** start of Material for the task **

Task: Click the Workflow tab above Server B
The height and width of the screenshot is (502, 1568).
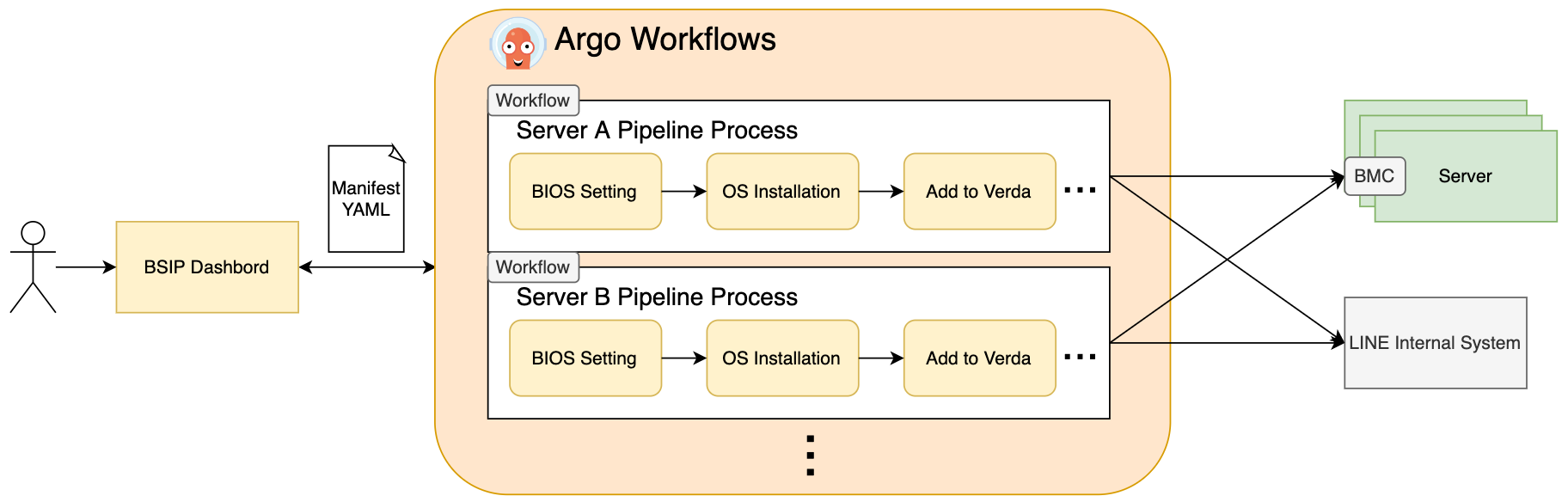Action: (533, 267)
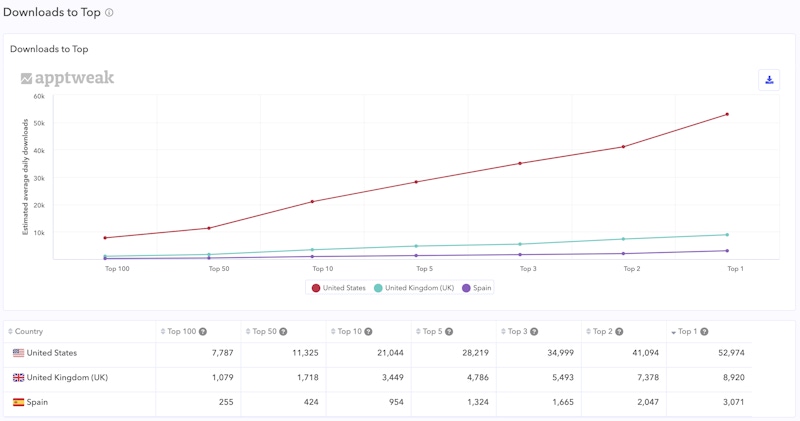Click help icon beside Top 100 column
Viewport: 800px width, 421px height.
tap(203, 332)
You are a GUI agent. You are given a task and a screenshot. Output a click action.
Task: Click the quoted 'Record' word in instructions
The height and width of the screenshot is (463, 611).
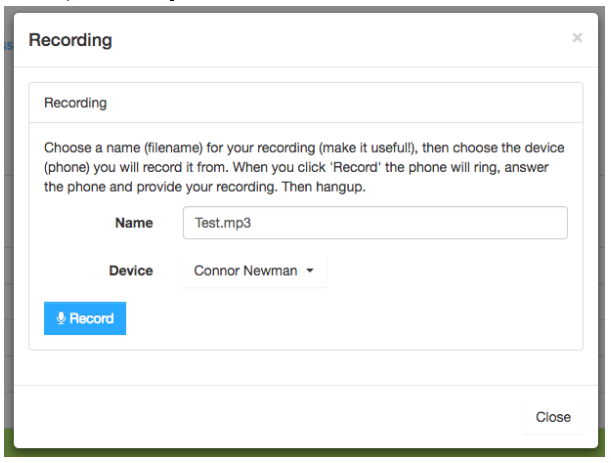[x=355, y=167]
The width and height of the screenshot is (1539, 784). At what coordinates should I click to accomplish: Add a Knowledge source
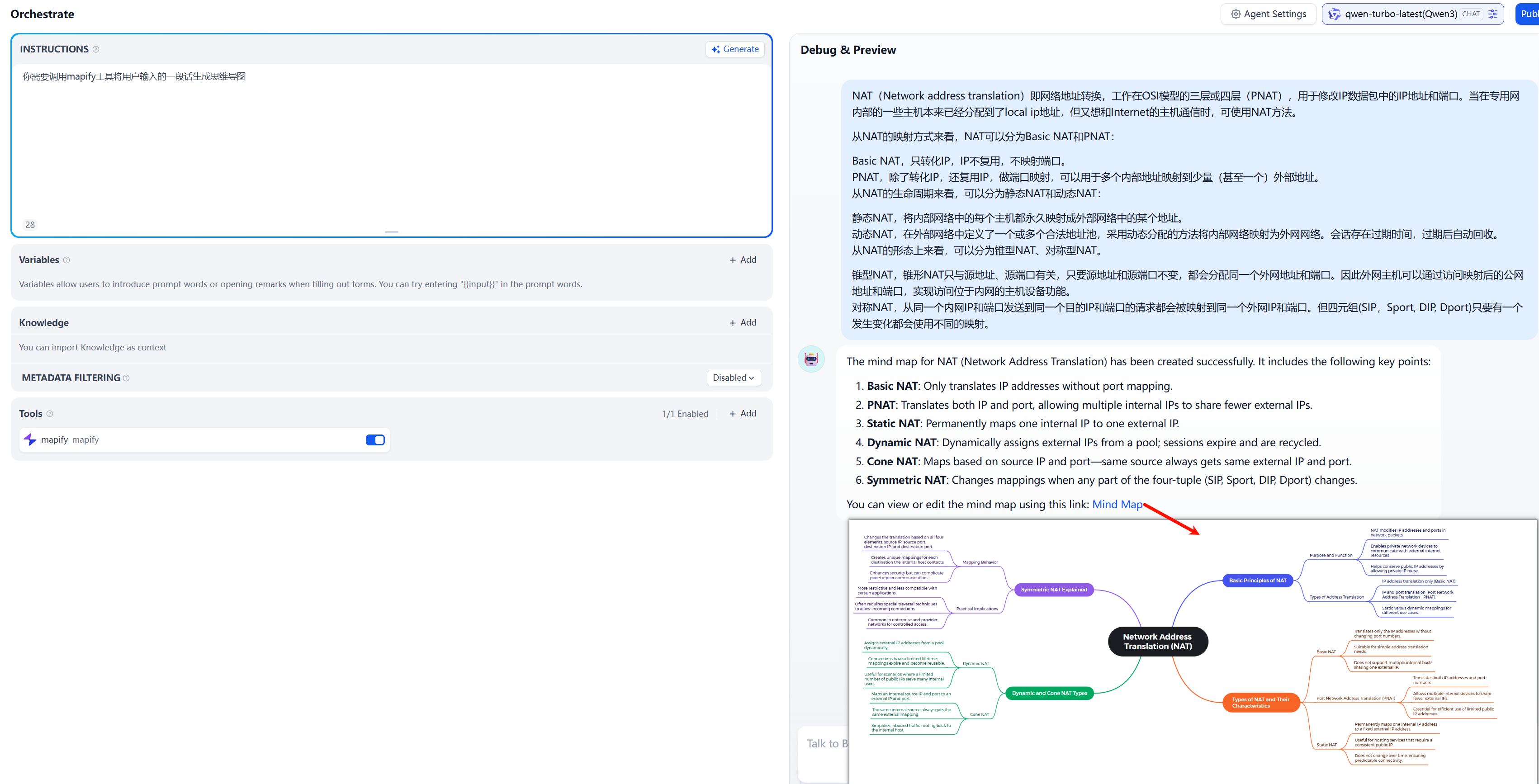pos(743,322)
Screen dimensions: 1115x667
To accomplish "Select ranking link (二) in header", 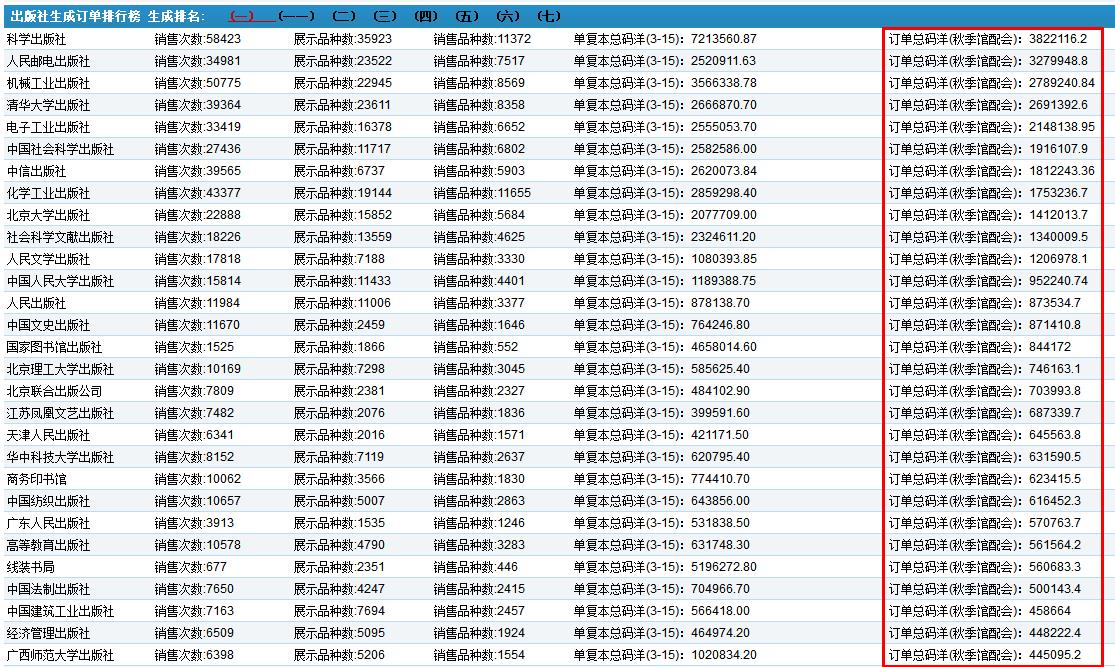I will (x=344, y=17).
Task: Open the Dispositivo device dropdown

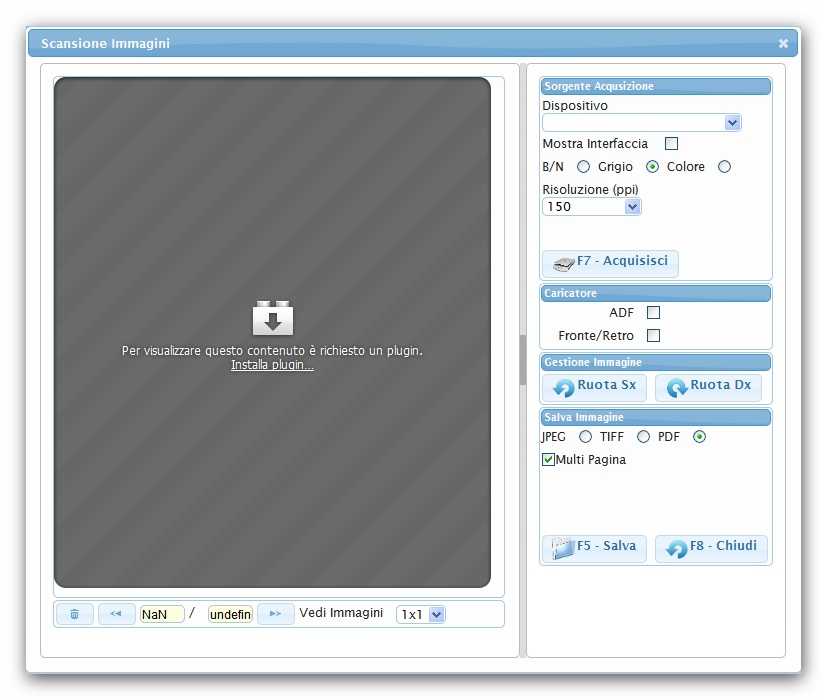Action: 641,123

** end of Material for the task **

Written exercise — List each line above that contains the word "width", copying every such line in full.

Output of the task —
The height and width of the screenshot is (502, 1568).
Viewport: 800px width, 421px height.
The height and width of the screenshot is (463, 611).
The width and height of the screenshot is (1539, 784). At what coordinates should I click to accomplish: Add a Knowledge source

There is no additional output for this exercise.